Microfiltration (MF): MF is a membrane filtration process designed to separate particles greater than 0.2 μM. Principal dairy applications are spore removal from milk to prevent late gas defect in cheese and to extend the shelf life of pasteurized milk. You can see examples of this in the grocery store shelf, where this product is sold as microfiltered milk. Modern MF membranes can also be used to separate casein micelles in milk from whey proteins. This ,makes it possible to produce precheese with varying rations of casein:whey protein, and also to produce pure micellar casein and pure native whey proteins.
Permeate and Retentate: Material passing through the membrane is called permeate, while material retained by the membrane is retentate.
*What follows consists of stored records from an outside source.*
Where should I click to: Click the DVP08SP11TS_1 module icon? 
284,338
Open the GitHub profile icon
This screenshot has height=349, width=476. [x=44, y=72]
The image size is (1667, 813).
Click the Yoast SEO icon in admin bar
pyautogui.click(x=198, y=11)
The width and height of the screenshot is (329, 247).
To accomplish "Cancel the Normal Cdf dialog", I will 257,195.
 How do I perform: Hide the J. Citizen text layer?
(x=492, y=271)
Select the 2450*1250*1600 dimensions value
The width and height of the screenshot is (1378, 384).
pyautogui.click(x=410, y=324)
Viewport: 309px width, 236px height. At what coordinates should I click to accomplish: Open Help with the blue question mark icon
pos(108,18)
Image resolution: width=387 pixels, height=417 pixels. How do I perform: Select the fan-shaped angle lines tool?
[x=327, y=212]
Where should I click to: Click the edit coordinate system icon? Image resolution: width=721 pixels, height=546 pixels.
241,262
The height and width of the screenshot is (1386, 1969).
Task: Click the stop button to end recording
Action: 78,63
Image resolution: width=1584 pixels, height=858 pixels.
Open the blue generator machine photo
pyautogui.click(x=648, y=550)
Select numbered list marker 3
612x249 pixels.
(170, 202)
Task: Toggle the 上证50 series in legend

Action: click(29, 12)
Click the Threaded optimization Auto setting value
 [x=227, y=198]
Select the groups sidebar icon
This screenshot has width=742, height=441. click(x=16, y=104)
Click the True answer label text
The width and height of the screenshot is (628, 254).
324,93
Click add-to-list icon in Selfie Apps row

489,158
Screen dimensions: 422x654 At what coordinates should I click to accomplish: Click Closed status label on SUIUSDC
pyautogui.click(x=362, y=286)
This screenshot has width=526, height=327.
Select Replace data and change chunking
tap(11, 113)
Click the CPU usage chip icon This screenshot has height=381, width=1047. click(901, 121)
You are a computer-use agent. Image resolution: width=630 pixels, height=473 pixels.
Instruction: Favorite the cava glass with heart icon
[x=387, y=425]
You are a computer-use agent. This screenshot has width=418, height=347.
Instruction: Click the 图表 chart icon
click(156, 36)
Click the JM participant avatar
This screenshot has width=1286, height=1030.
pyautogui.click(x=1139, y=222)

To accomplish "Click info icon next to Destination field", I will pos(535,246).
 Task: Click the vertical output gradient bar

For example, UF milk permeate is composed of water, sugar, some minerals and non-protein nitrogen compounds. UF retentate is a concentrate of milk fat and protein, including both caseins and whey proteins.
Component Processing: Developments in membrane processing combined with other conventional and emerging technologies make it possible to isolate and recombine milk components in new ways to produce new products, process conventional products more efficiently, or reduce waste. As mentioned above, these products include native whey proteins and micellar caseinates.
2. Properties of UF Milk Retentates
Composition: UF retains all milk fat and protein. Lactose permeates freely through the membrane. Mineral retention is dependent on the association with proteins and decreases with acidification.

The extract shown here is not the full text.